The 1901 Wellington City Council election was a local election held on 24 April in Wellington, New Zealand as part of that year's nation-wide local elections. Voters elected the mayor of Wellington for a one-year term and 15 city councillors for a two-year term. In person voting and the first-past-the-post voting system were used.

== Background ==
Electoral reforms were implemented in 1901, which extended the municipal term for councillors to biennial terms and saw the abolition of the ward system, implementing the process of electing councillors at large instead.

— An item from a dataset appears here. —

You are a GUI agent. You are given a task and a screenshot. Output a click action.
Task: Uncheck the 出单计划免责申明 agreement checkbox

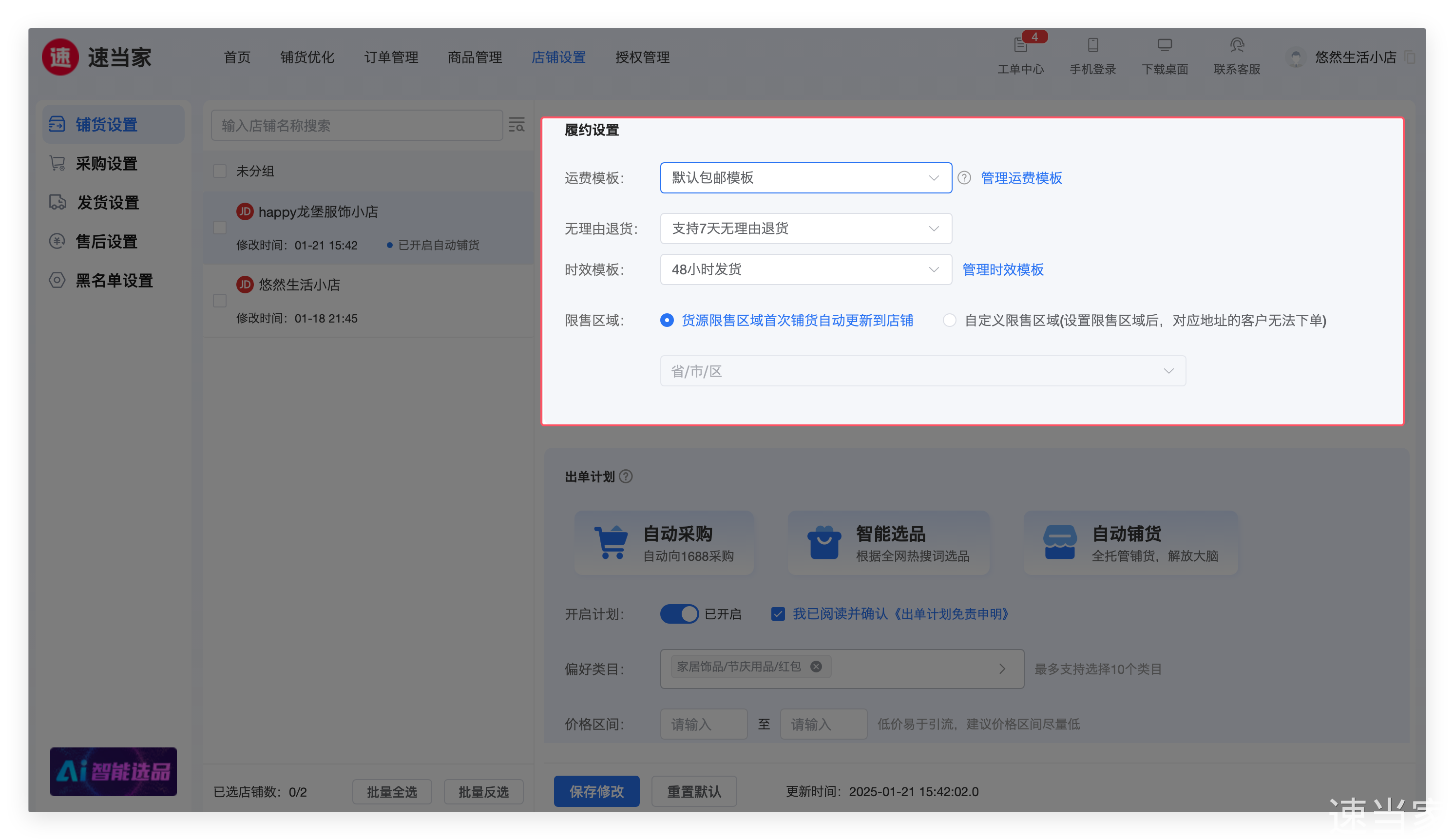point(778,614)
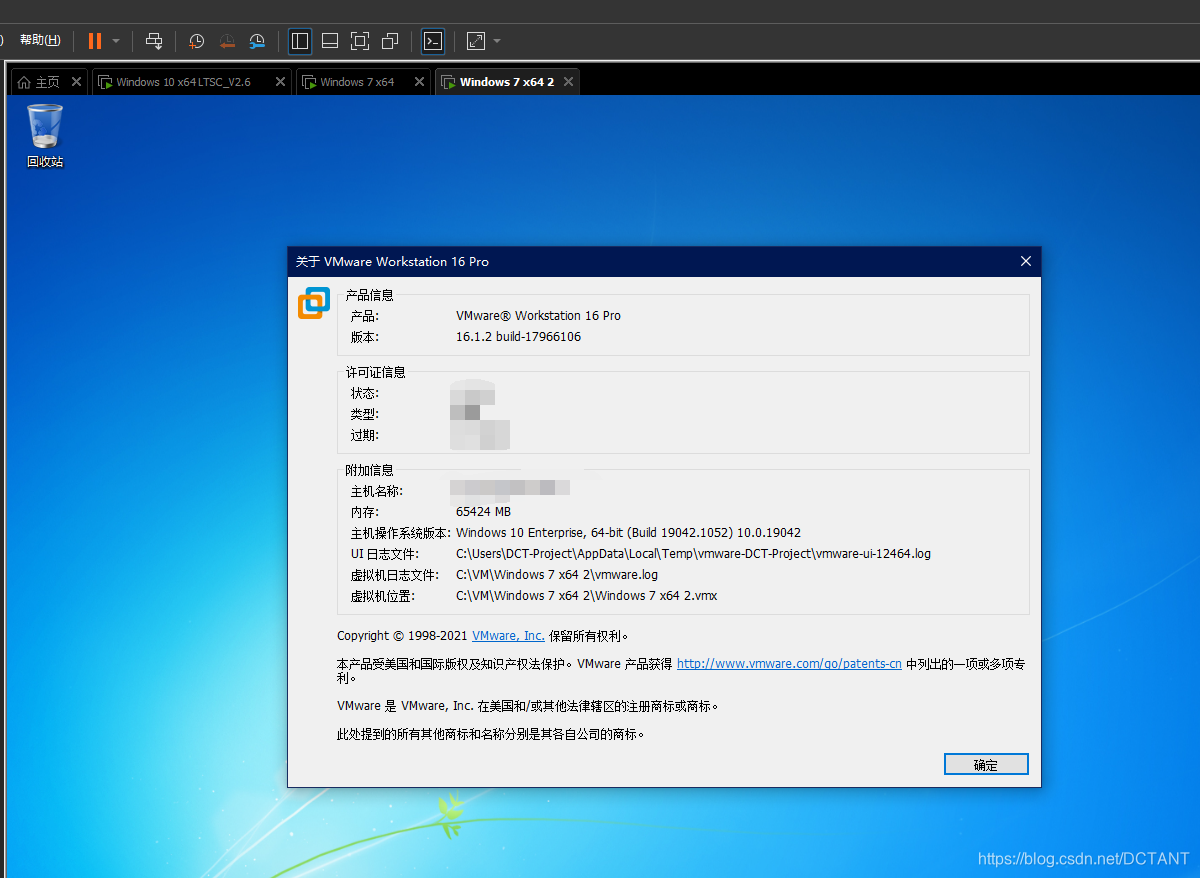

Ticket voting began in the city, bringing political competition in civic affairs with electors voting en bloc. A Ratepayers' Association was founded in 1899 opposing several of the then mayor, John Rutherfurd Blair's, policies. Initially more of a pressure group, the association grew into a municipal ticket that claimed "The advancing of public enterprise likely to be for the public benefit" as it core policy belief. It was not wholly opposed to change but it favoured caution and defend the interests of the ratepayer in the new electoral environment in which the franchise had been widened. In 1901, a rival organisation, the Wellington Municipal Progressive Association, was established. It supported a more active policy for the city and promoted the interests of newly enfranchised voters. Both tickets interest-group activities were insufficient to maintain them outside of an election period. By 1902 both had largely faded away.

== Candidates ==
=== Wellington Ratepayers' Association ===
The Wellington Ratepayers' Associations endorsed 12 candidates, including William Henry Peter Barber, Frederick Bolton, Paul Coffey, Robert Davenport, James Devine, James Godber, John Luke, Matthew Murdoch, David Nathan, Allan Orr, John Smith Jr., and George Winder.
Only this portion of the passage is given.